Yesterday Google Announced that it now finally has DR plan for Google Apps. While this is nice, one should always take such messages with a pinch of salt, until they prove it that they can do it. Look at the DR plan for Google App engine which was also there, but still suffered more than 2 hour outage because of incomplete documentation, insufficient training and probably lack of someone to make a quick decisive decision at the time of failure.

But back to Google Apps for now.
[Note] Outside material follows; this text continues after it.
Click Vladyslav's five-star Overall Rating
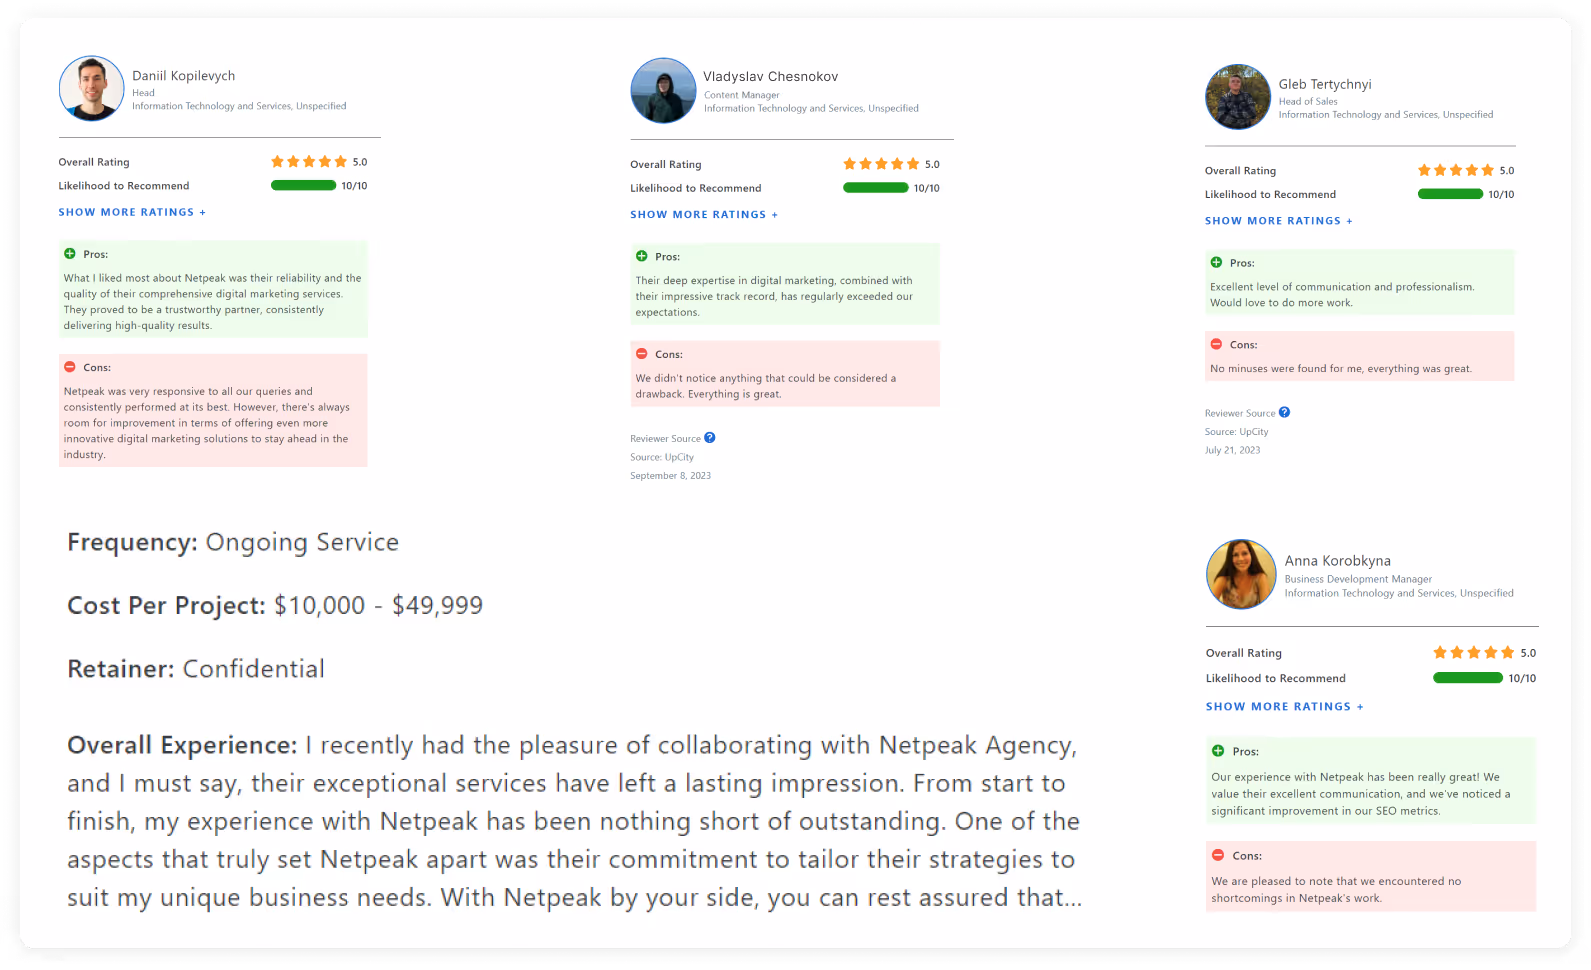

These guys are planning for an RPO of 0 seconds, which means multiple datacenters will always be in consistent state all the time.  And they want a RTO to be instant failover as well ! This is an incredible DR plan, and requires technical expertise in all 7 layers of OSI Model to achieve it.

In larger businesses, companies will add a storage area network (SAN), which is a consolidated place for all storage. SANs are expensive, and even then, you’re out of luck if your data center goes down. So the largest enterprises will build an entirely new data center somewhere else, with another set of identical mail servers, another SAN and more people to staff them.

But if, heaven forbid, disaster strikes both your data centers, you’re toast (check out this customer’s experience with a fire). So big companies will often build the second data center far away, in a different ‘threat zone’, which creates even more management headaches. Next they need to ensure the primary SAN talks to the backup SAN, so they have to implement robust bandwidth to handle terabytes of data flying back and forth without crippling their network. There are other backup options as well, but the story’s the same: as redundancy increases, cost and complexity multiplies.

How do you know if your disaster recovery solution is as strong as you need it to be? It’s usually measured in two ways: RPO (Recovery Point Objective) and RTO (Recovery Time Objective). RPO is how much data you’re willing to lose when things go wrong, and RTO is how long you’re willing to go without service after a disaster.

For a large enterprise running SANs, the RTO and RPO targets are an hour or less: the more you pay, the lower the numbers. That can mean a large company spending the big bucks is willing to lose all the email sent to them for up to an hour after the system goes down, and go without access to email for an hour as well. Enterprises without SANs may be literally trucking tapes back and forth between data centers, so as you can imagine their RPOs and RTOs can stretch into days. As for small businesses, often they just have to start over.

For Google Apps customers, our RPO design target is zero, and our RTO design target is instant failover. We do this through live or synchronous replication: every action you take in Gmail is simultaneously replicated in two data centers at once, so that if one data center fails, we nearly instantly transfer your data over to the other one that’s also been reflecting your actions.

This is one of the most ambitious DR plan I’ve ever read off which involves such a huge customer base.They not only have to replicate all the user data into multiple data centers, they have to do it synchronously (or almost synchronously),  across a huge distance (latency can slow down synchronous operations) without impacting users. And to top it all, they have to do a complete site failover if the primary datacenter goes down.

I am impressed, but don’t mind learning more on how they do it.